Image: Amazon, courtesy Gina Buenfeld
Image: Amazon, courtesy Gina Buenfeld

The Botanical Mind: Art, Mysticism and The Cosmic Tree is an exhibition, publication, and now online project, that approaches the plant kingdom with wonder and a sense of mystery. It draws on wisdom traditions that have placed plants at the centre of their healing practices, from the Amazon to traditional European herbalism, and the progression of scientific understanding of the vegetal kingdom including recent discoveries of plant sentience. It reflects on the metaphysical significance of plants, trees and fungi that’s apparent in the art and mythologies of diverse cultures and spiritual traditions.

The project is co-curated by Martin Clark and Gina Buenfeld of Camden Art Centre, who together narrate the beautiful introductory film. Gina writes here about the evolution of the exhibition and its links with Cornwall:

‘The Botanical Mind is an ongoing and evolving conversation between thinkers, writers and artists from around the world and stretching back thousands of years. The thinking behind it began in the Amazon in 2017 and the ideas coalesced with European influences from science and culture, particularly those based on intuitive and holistic attitudes to the natural world – Gaian and animist principles that resonate with ways of life in the rainforests of South America.

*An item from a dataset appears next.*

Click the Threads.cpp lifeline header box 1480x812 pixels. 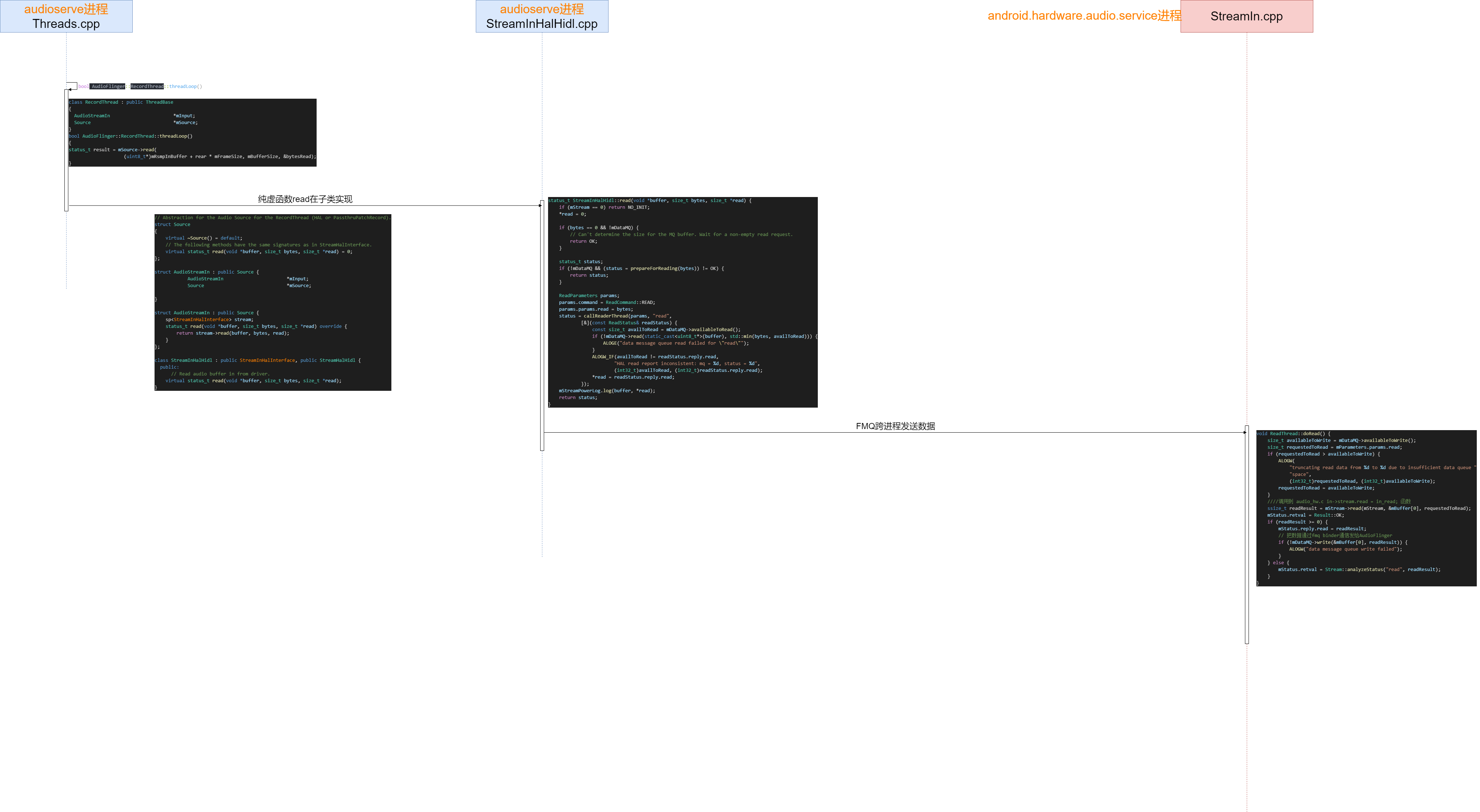[x=66, y=16]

‘In the autumn of 2017, following a six-month sabbatical spent between two vastly different landscapes – the tropics and Finland’s Boreal forests, researching indigenous Sami culture – I had the good fortune to participate in the Cornwall Workshop, a weeklong residential workshop led by artist Christina Mackie, organised by CAST and held at Kestle Barton on the Lizard peninsula. Venturing out daily to encounter the rich natural and cultural landscape that characterises that special part of the UK, I was inspired by the living traditions that tether people there so closely to the land and sea – the music, folk tales and annual celebrations that mark shifting seasons. The extraordinary Flora Day celebrations transform Helston into a dazzling spectacle offered as an homage to the vegetal kingdom and the standing stones that remain sequestered in fields around Penwith also bear witness to an ancient understanding that the practical survival of people in those lands – the success or failure of the harvest – was intimately involved in the Earth’s dance with the sun, the smallest component manifest in the greatest – the planets and stars implicated in the plants and aspects of the human body.

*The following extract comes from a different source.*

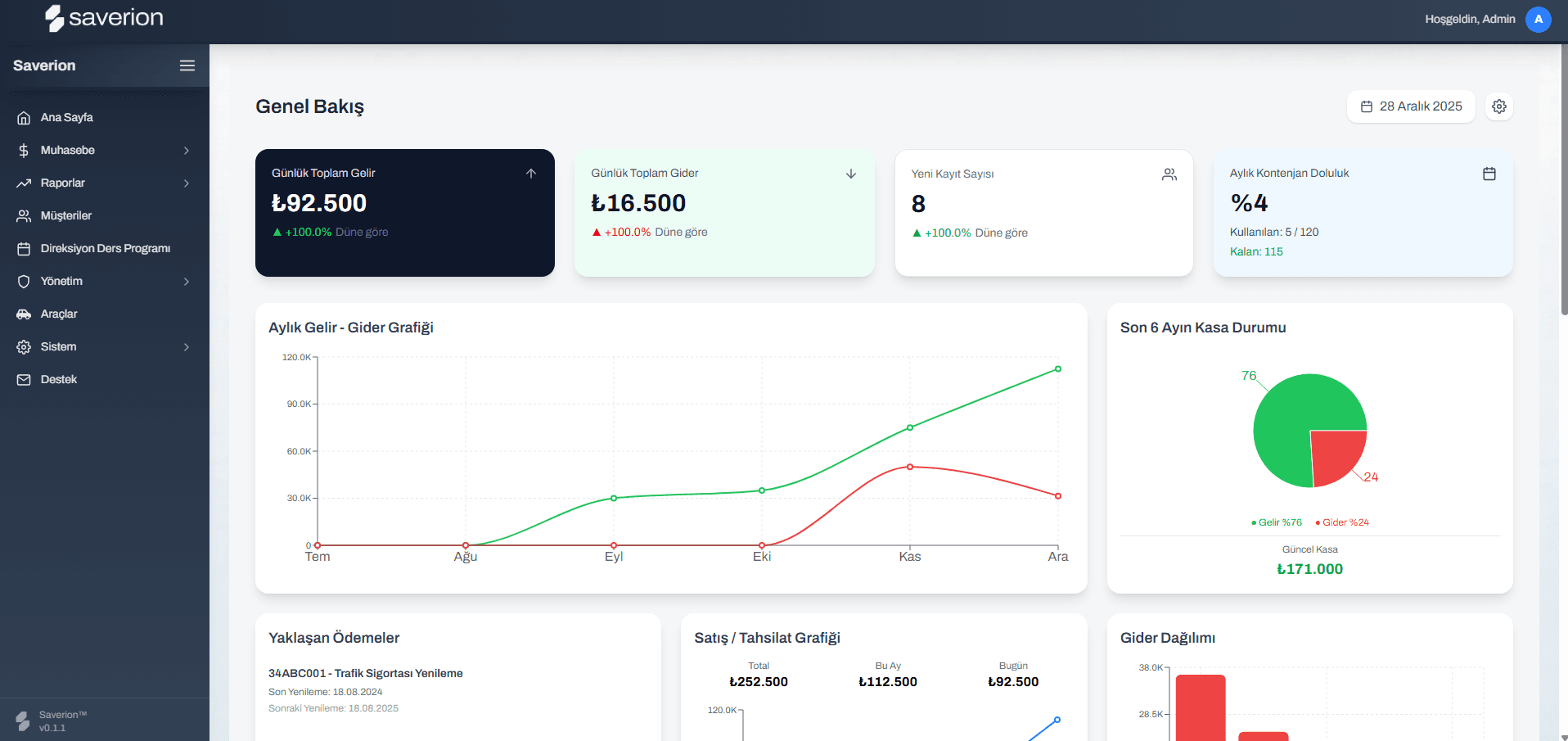Open the Admin avatar menu
The height and width of the screenshot is (741, 1568).
(1538, 19)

My inclination towards Cornwall has never waned and last year I had the opportunity to work with the team at Newlyn Art Gallery & The Exchange to develop an exhibition on related themes. Gaa: Holistic Science and Wisdom Tradition was a four-person exhibition with Gemma Anderson, Serena Korda, Delfina Muñoz de Toro and Abel Rodriguez, which drew on ancient traditions from the Amazon rainforest and European alternatives to mainstream science, re-imagining the earth as a living organism and all forms of life entangled in a fabric of relations. Coinciding with the exhibition’s opening, CAST presented a performance by Delfina Muñoz de Toro – a rare opportunity for songs from the Amazon to be heard in the UK – and a screening of films by Priscilla Telmon and Vincent Moon, who spent years amassing a filmic archive of the spiritual and music traditions in Brazil. 

Martin Clark has even stronger ties to Cornwall, having lived there for many years as Director of Tate St Ives, and we’ve been shaping this project together with the support of Elsa Collinson, who I first met on the Cornwall Workshop while she was working with CAST. As more voices join the conversation through the online platform, the project continues to grow and evolve, reaching audiences around the world. The response has been overwhelmingly positive – seeming to address some of the urgent conditions and questions that people, not only in the UK but internationally, find themselves facing at this time. I hope it will have a special resonance with people in Cornwall where these ideas first germinated.’